Using both GPUs per Wilkes node brings a new challenge, because the number of MPI processes is now two per node (one per CPU socket), effectively reducing the number of CPU cores available per GPU from 12 to 6. This in turns widens the memory bandwidth difference to a factor of  $4\times$ , between one GPU and one CPU socket. Consequently, we reduce the CPU's workload ratio from 15% to 10% for the handwritten version, and from 8% to 5% for the auto-generated version. Despite the CPU workload reduction, it is evident from Figure 2(b) that the auto-generated CPU+GPU code is still faster than the hand optimized GPU-only version, in the context of using two GPUs per Wilkes node.

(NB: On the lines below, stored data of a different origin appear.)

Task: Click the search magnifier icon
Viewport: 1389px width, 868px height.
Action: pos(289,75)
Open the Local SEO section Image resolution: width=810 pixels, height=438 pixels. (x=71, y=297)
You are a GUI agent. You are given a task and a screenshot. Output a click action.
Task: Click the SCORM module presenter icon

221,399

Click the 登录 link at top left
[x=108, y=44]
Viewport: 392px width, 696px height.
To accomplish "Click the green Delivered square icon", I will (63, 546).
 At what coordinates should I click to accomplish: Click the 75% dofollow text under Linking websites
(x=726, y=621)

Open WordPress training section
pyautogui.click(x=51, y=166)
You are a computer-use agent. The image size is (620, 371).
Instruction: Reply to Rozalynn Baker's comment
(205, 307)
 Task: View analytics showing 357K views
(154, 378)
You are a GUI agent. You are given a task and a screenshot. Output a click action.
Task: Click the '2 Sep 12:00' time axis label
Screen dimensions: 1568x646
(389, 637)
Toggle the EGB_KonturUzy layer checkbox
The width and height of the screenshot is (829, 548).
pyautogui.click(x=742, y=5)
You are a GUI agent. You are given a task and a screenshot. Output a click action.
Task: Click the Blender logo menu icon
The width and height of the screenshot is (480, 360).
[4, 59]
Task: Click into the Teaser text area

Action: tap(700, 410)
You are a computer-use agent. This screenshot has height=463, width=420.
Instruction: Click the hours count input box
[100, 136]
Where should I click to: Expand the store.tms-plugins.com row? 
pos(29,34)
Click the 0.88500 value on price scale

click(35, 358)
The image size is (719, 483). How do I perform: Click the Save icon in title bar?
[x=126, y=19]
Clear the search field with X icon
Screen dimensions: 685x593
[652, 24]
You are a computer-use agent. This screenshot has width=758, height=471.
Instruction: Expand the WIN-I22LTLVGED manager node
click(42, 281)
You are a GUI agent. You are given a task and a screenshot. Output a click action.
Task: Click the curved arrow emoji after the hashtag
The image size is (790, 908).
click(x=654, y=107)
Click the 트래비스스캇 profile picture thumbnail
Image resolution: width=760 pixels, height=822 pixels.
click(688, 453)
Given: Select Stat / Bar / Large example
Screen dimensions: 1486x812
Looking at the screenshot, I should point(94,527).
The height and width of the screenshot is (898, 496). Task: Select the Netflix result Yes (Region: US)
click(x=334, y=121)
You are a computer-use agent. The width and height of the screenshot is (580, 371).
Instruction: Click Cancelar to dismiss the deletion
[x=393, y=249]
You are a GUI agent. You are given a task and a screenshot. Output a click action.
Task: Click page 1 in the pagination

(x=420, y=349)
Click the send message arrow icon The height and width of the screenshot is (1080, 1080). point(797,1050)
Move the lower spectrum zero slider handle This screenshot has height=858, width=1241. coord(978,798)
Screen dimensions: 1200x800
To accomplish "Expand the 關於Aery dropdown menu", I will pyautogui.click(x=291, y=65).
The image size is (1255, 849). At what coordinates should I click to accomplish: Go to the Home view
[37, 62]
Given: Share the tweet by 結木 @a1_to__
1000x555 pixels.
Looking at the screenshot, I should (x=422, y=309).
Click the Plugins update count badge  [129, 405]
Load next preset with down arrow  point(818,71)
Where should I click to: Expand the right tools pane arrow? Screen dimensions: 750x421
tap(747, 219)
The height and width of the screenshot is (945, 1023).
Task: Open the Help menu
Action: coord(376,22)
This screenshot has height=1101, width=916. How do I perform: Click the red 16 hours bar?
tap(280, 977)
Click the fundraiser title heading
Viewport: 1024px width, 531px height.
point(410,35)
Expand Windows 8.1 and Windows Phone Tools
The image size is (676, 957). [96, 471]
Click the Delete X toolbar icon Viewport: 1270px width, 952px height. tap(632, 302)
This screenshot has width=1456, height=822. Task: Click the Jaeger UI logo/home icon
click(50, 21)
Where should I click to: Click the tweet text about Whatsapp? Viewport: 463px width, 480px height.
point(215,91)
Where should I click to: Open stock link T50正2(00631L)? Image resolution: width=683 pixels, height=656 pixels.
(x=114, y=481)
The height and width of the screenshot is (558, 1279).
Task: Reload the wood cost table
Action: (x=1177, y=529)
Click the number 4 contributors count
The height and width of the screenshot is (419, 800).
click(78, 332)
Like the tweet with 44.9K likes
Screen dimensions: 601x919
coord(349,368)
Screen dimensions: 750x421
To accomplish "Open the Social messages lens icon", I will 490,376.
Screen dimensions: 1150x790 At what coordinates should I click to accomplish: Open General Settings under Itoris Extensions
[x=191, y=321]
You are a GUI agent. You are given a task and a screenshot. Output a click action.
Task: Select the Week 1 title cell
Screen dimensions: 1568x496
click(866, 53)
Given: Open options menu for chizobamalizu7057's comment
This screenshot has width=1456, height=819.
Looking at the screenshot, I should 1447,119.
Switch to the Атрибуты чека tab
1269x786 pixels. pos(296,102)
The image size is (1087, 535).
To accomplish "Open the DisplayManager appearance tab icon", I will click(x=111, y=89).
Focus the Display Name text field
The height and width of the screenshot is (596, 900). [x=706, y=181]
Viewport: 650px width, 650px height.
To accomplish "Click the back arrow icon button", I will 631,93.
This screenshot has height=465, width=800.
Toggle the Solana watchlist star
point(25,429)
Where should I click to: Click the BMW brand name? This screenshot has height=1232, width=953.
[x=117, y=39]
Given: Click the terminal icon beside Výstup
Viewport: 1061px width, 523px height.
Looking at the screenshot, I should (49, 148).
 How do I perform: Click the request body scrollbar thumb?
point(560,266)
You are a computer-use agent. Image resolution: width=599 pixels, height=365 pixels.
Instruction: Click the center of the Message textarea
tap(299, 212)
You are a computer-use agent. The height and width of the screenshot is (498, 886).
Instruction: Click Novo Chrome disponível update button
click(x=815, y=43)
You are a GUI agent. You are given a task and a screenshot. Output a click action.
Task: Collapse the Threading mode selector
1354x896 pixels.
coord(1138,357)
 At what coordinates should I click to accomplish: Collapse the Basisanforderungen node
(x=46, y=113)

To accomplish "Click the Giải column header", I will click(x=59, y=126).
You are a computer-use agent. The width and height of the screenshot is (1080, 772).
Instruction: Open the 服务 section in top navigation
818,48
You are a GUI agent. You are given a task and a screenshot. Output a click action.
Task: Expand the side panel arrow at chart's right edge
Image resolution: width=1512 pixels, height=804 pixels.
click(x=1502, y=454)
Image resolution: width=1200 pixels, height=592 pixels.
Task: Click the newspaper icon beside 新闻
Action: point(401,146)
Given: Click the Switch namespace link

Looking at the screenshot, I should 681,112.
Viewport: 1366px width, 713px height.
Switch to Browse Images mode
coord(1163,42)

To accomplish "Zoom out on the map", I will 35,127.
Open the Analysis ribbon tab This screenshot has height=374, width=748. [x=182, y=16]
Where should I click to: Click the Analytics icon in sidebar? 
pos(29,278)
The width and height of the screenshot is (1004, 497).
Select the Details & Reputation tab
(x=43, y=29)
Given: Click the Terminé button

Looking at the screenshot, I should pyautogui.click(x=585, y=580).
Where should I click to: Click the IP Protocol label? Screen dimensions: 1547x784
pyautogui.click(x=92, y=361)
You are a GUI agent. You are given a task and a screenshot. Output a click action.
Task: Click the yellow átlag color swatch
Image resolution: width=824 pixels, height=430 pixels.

Moving to the Titan platform, Figure 3(a) shows the performance of three GPU-only implementations. That is, in addition to the handwritten version and the Panda auto-generated version, we also adopt a highly optimized OpenACC kernel, which has been kindly reviewed and improved by NVIDIA. The OpenACC implementation makes use of CUDA-aware MPI (not used by the other two implementations), and thus achieves slightly better communication performance on Titan. Despite this advantage of OpenACC, the GPU-only code generated by Panda is able to beat the OpenACC implementation. This

is because the Panda translator is domain-specific, thus able to leverage the knowledge of the domain of stencil computations to generate more optimized kernels. The performance of the OpenACC code is largely determined by the generic approach taken by OpenACC, which divides the loop nest into smaller thread blocks, and then executes each thread block in a SIMD fashion on each GPU. Another performance weakness of the OpenACC code arises from a very high register usage that limits the occupancy, thus impeding the performance.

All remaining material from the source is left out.